Construction of a novel inducing system with multi-layered alginate microcapsules to regulate differentiation of neural precursor cells from bone mesenchymal stem cells

Abstract

Neural precursor cells (NPCs) are a promising cell source for the treatment of nervous system diseases; however, they are limited in their applications due to source-related ethical considerations or legislations. Therefore, a novel approach is necessary to obtain sufficient NPCs. Recently, the usage of bone marrow-derived mesenchymal stem cells (BMSCs) differentiated into neural cells has become a potential method to obtain NPCs. Moreover, growth factors (GFs) are emerging as inducers to evoke the differentiation of BMSCs into NPCs. For example, GFs may activate various signaling pathways related to neural differentiation, such as phosphatidylinositol 3 kinase/protein kinase B, cyclic adenosine monophosphate/protein kinase A, and Janus kinase/signal transducer activator of transcription.

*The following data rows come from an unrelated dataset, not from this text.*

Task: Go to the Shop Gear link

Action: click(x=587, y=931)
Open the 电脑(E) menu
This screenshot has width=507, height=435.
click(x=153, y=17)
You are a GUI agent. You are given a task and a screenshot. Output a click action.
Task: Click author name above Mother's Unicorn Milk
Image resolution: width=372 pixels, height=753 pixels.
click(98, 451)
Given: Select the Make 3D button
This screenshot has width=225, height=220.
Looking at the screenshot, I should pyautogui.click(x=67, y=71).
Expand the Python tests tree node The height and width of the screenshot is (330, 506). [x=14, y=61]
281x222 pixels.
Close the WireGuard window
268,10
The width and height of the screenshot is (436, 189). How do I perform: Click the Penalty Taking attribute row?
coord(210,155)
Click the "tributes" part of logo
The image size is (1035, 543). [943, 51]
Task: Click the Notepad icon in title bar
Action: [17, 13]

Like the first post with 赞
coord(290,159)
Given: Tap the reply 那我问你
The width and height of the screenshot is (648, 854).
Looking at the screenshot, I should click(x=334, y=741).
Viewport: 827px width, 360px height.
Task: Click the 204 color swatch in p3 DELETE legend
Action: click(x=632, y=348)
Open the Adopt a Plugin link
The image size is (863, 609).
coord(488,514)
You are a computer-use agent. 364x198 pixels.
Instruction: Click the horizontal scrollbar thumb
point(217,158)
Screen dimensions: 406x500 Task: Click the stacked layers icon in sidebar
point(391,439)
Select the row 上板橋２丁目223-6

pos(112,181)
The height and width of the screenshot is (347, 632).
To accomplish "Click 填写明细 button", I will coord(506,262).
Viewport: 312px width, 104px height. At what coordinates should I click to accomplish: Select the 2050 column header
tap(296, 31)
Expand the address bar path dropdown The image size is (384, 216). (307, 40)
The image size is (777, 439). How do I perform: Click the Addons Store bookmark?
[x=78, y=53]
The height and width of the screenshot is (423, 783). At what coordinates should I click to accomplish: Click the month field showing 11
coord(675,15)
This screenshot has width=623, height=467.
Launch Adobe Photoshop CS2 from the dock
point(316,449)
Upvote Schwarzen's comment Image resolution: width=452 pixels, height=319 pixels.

However, the utilization of growth factors still has some limitations such as high costs and low rates of neural differentiation. Neuroblastoma cells have been characterized as a potential pool for growth factors. Additionally, basic fibroblast growth factor (bFGF), a type of growth factor, has been demonstrated to be able to increase the differentiation and survival rate of NPCs. For better use of neuroblastoma cells and bFGF, we established a novel system involving multi-layered alginate-polylysine-alginate (APA) microcapsules to encapsulate neuroblastoma cells and bFGF, which may not only provide sufficient growth factors in a sustained manner but also avoid the carcinogenicity caused by neuroblastoma cells. Above all, we hypothesized that neuroblastoma cells and bFGF encapsulated in multilayered alginate microcapsules may efficiently induce the differentiation of BMSCs into NPCs.